Infrastructures of Encounter: The Sidewalk Workshop
@ Compound Yellow
244 Lake St, Oak Park, IL 60302
Opening Sunday, June 3rd, from 10AM - 6PM
On view through Sunday, June 3rd
Bio:
Hannah Barco is a performance artist, walker, writer, sculptor and image maker. She works from a Fluxus sense of humor and poetry, a Surrealist obsession with the uncanny, and stands firmly within the Feminist legacy that the personal is political. In her research into the materiality and praxis of everyday life there is an urgent call to reconsider what is at stake in the quotidian. In what ways are we culpable in the social-political systems that make up our neighborhoods, countries, world? How can we regain our agency in these narratives?

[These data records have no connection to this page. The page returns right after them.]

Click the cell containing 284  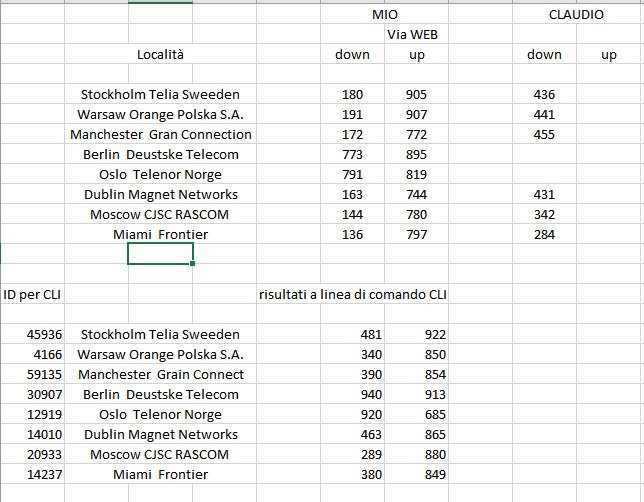[x=544, y=235]
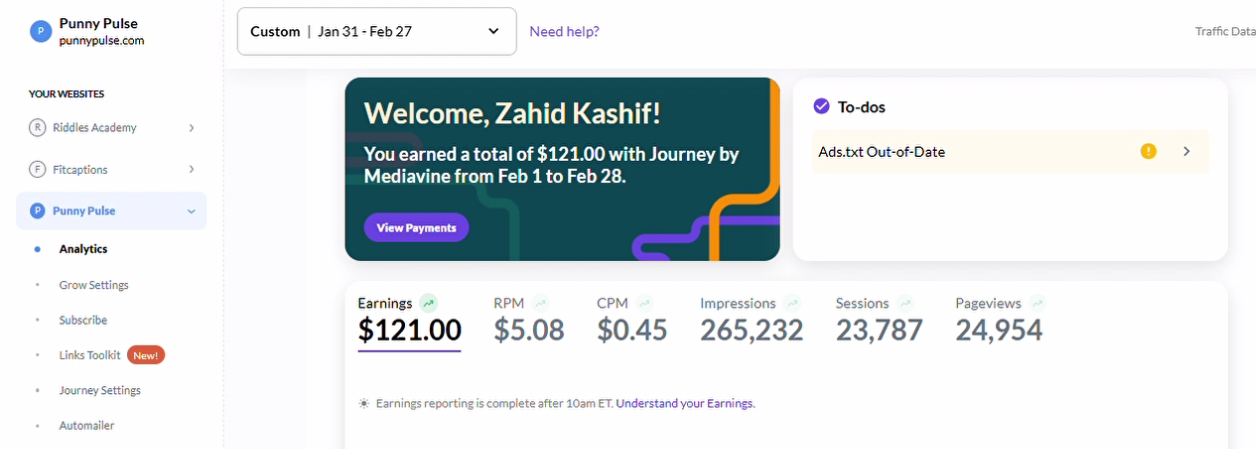Screen dimensions: 1256x449
Task: Select the Pageviews metric tab
Action: pos(999,320)
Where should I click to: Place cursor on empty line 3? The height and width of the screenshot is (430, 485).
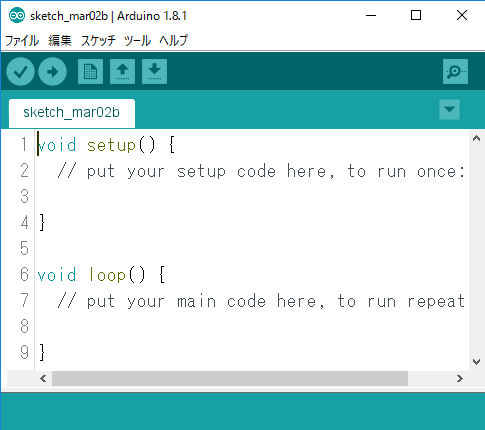click(x=250, y=196)

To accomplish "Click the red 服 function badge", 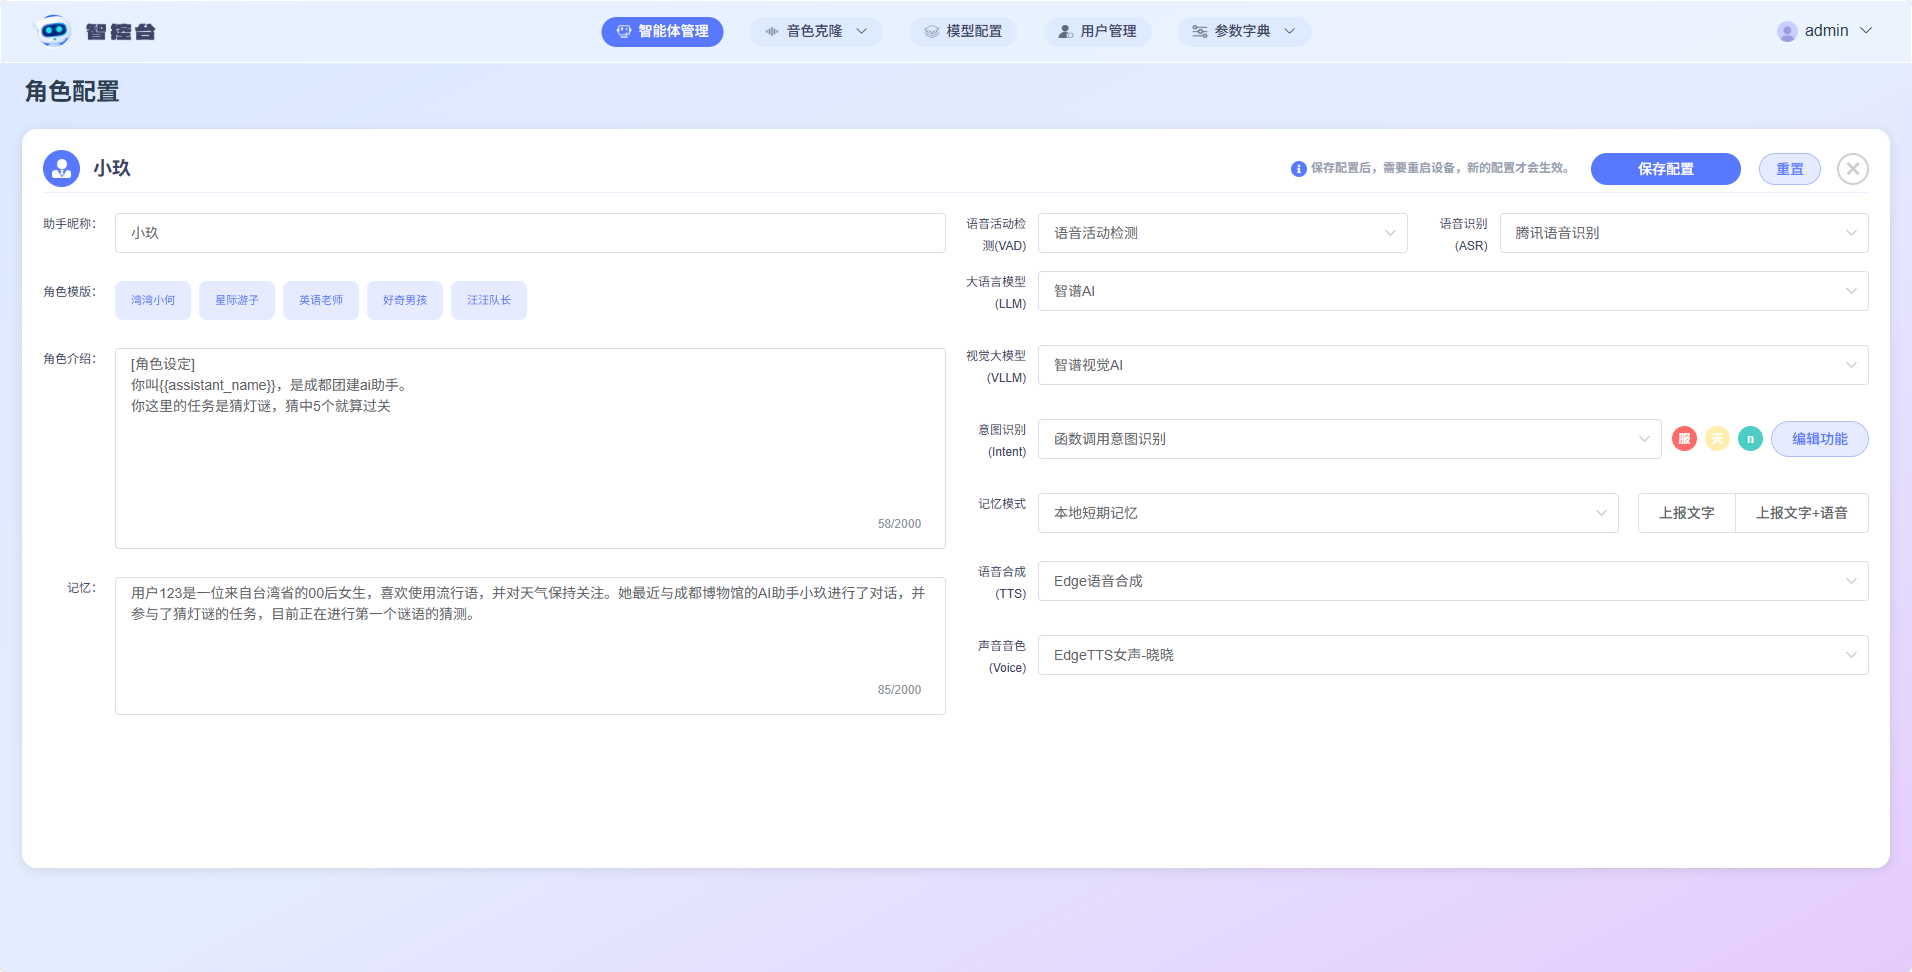I will 1684,439.
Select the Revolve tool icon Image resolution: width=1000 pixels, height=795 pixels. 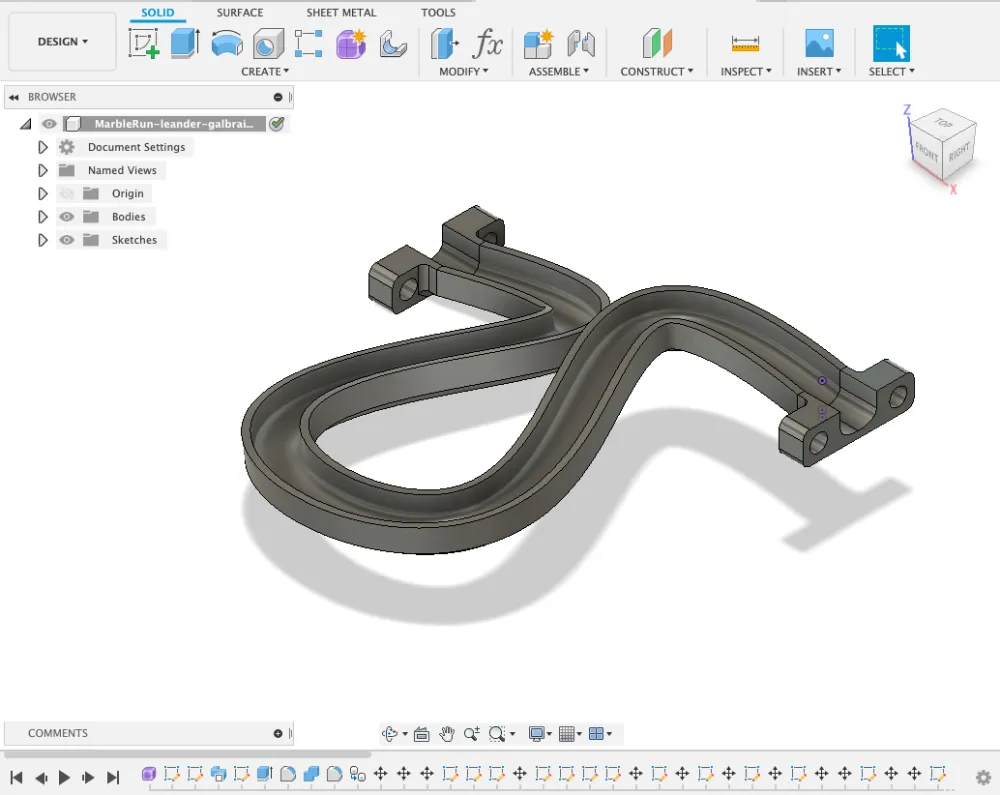(227, 43)
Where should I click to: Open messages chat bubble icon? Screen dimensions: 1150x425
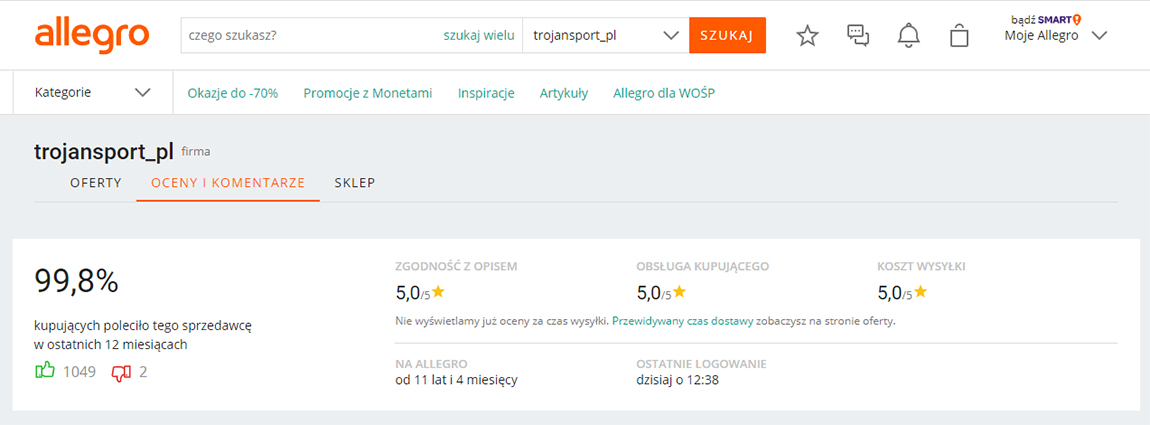point(857,35)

Currently a Chicago-based artist, Barco was raised in Durham, NC and received a BFA from The School of the Museum of Fine Arts, Boston and an MFA in Performance from the School of the Art Institute of Chicago where she currently works as Assistant Director in the Department of Exhibitions. Barco has exhibited and performed her work in Chicago at the Hyde Park Art Center, Chicago Artist Coalition, the Museum of Contemporary Art Chicago, Sullivan Galleries, the Out of Site Public Performance Series, Defibrillator, and out on the streets. Barco was included in the survey exhibition “Walking Sculpture 1967-2015” at the de Cordova Sculpture Park and Museum in Lincoln, MA and recently the Arizona State University Art Museum hosted her as an artist in residence to create the exhibition “Fathomings” in Tempe, AZ.
Description:
This one-day intensive workshop will use the observation and sculptural reproduction of urban sidewalk to examine the systems that create, shape, and maintain both the infrastructure and culture of public space. Through a morning of observation and an afternoon of making, workshop participants will discuss their experiences of, hopes for, and concerns about public space, while creating a new sidewalk path to welcome people into the front yard at Compound Yellow. How might the sidewalk play a vital role in contemporary democracy?